**Task instructions**
Pull out every line of the entries below that contains the word "Elemental", matching uppercase and lowercase exactly.
------ Extracted records
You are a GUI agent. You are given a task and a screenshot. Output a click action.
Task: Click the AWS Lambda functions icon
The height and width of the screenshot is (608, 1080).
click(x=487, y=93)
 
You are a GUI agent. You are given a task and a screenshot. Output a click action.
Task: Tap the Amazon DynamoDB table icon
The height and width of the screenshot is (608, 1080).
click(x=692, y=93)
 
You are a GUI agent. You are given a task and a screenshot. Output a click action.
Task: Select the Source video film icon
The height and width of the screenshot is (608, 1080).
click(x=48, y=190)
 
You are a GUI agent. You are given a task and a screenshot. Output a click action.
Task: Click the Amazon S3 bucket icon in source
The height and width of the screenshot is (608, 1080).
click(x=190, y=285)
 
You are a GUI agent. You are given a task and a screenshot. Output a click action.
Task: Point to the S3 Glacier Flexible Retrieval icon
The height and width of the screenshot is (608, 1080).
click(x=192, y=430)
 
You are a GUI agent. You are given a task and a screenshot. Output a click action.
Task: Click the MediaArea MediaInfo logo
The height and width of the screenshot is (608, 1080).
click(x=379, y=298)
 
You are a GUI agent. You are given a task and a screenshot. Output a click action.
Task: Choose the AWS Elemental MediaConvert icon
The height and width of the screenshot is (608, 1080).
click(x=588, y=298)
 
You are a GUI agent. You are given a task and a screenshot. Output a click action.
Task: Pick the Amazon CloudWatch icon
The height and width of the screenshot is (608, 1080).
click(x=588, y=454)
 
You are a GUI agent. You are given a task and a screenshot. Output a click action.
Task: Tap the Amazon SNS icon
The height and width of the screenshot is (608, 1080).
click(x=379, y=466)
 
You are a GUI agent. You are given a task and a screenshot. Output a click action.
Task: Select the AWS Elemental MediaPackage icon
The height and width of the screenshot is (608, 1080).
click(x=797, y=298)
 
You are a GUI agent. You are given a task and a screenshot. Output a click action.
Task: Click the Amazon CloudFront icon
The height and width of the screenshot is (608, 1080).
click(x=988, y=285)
------------
**Answer to this task**
Task: Choose the AWS Elemental MediaConvert icon
Task: Select the AWS Elemental MediaPackage icon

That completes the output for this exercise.